Menu
Lesson 1 of 5

Lesson 01·GEO Foundations·~8 min·why → tactics

How a generative engine chooses what to cite

Before you change a single word on a page to "win at AI search," you have to see the page the way the engine does. It does not see a website. It sees a pile of passages competing to answer a question.

🎯 Why this is Lesson 1. Your mission needs a repeatable audit, a real grasp of how engines pick sources, and a way to measure it. Every one of those rests on this single mental model. Get the pipeline right and the tactics in later lessons stop feeling like a checklist of superstitions — they become obvious moves to make one stage's job easier.

In ~8 minutes you'll be able to

  • Explain the 4 moves a generative engine makes before it cites anything.
  • See why engines quote passages, not pages — and what that changes.
  • Tell an un-citable paragraph from a citable one at a glance.

Short on time? Watch the 60-second version.


Here's the whole lesson in one block — read it, then we'll unpack it:

The answer, up front

A generative engine answers you in four moves: it expands your question into many sub-questions, retrieves a handful of candidate passages for each, reranks and filters them through quality gates, then synthesizes an answer and attaches citations to the specific passages it used. The decisive consequence: engines cite passages, not pages. A page can be fetched and still never quoted — because no paragraph in it could stand on its own.

Notice what just happened: that grey box is a canonical answer block — a 40–80 word, front-loaded, self-contained answer. It's the single most "citable" shape a passage can take, and we'll use it constantly. This lesson is written in the form it's teaching.

01The pipeline, one stage at a time

Modern AI search runs on Retrieval-Augmented Generation (RAG): the model doesn't answer from memory, it answers from documents it fetches at query time. Citations can only come from what was retrieved. So the entire game is getting into — and through — this pipeline.

Understand & expand

Query fan-out

Your one question becomes 8–10 parallel sub-queries. "Best merit aid for engineering majors" silently spawns "average engineering merit scholarship 2026," "which universities stack merit + need aid," "Barrett Honors scholarship amount," and so on. AI-generated sub-queries run longer than human searches — averaging ~5.5 words on ChatGPT and ~9.1 on Gemini, versus ~3.4 for a classic Google query.[2]
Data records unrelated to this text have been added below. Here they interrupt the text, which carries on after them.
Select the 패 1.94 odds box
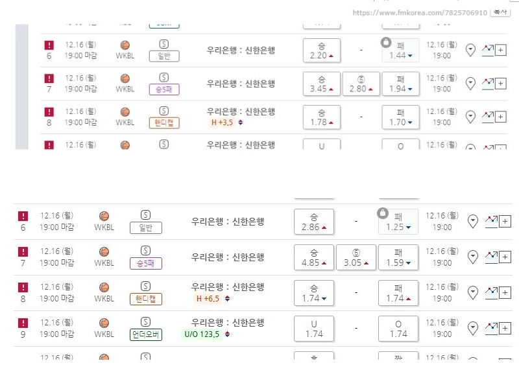519x385 pixels. click(401, 84)
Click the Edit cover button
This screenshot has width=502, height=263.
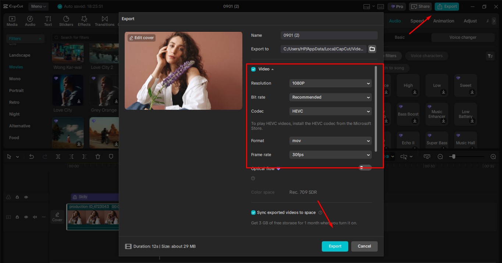point(141,38)
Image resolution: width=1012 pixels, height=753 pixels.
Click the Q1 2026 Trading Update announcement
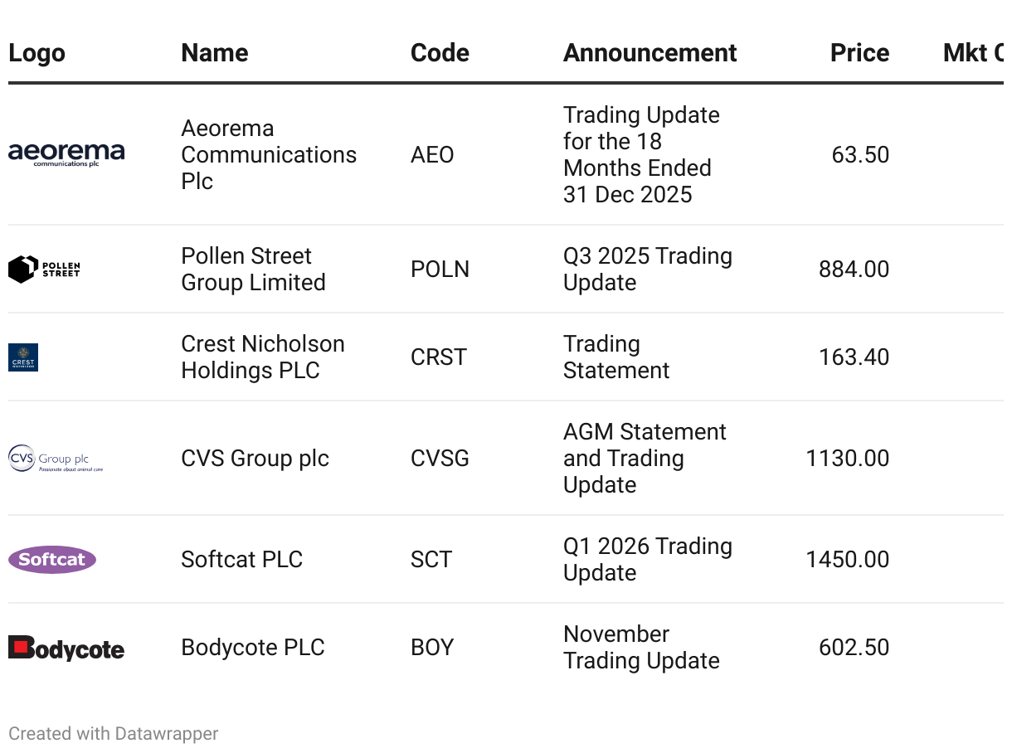(647, 560)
What this means for youYou're not optimizing for one keyword. You're trying to show up across a fan of specific, long, related questions — which rewards breadth of genuinely answered sub-topics, not keyword repetition.
Fetch candidates

Hybrid retrieval

For each sub-query the engine pulls a small candidate set (Perplexity: ~5–10 pages) using hybrid retrieval — lexical matching (BM25, the actual words) plus dense vector embeddings (semantic meaning).[1] Pages are chunked and embedded so the engine can grab the right section, not the whole document.

What this means for youYou must be reachable and machine-readable: not blocked from AI crawlers, server-rendered (crawlers often don't run JavaScript), and chunked into clearly-bounded sections an embedding can isolate.
Filter hard

Rerank & quality gate

Candidates are re-scored for relevance, quality, and authority. Perplexity runs three reranking layers plus an XGBoost quality gate that checks entity clarity and authoritativeness — content passes through roughly six stages before earning a citation.[1] There's also a strong recency bias: fresher content wins.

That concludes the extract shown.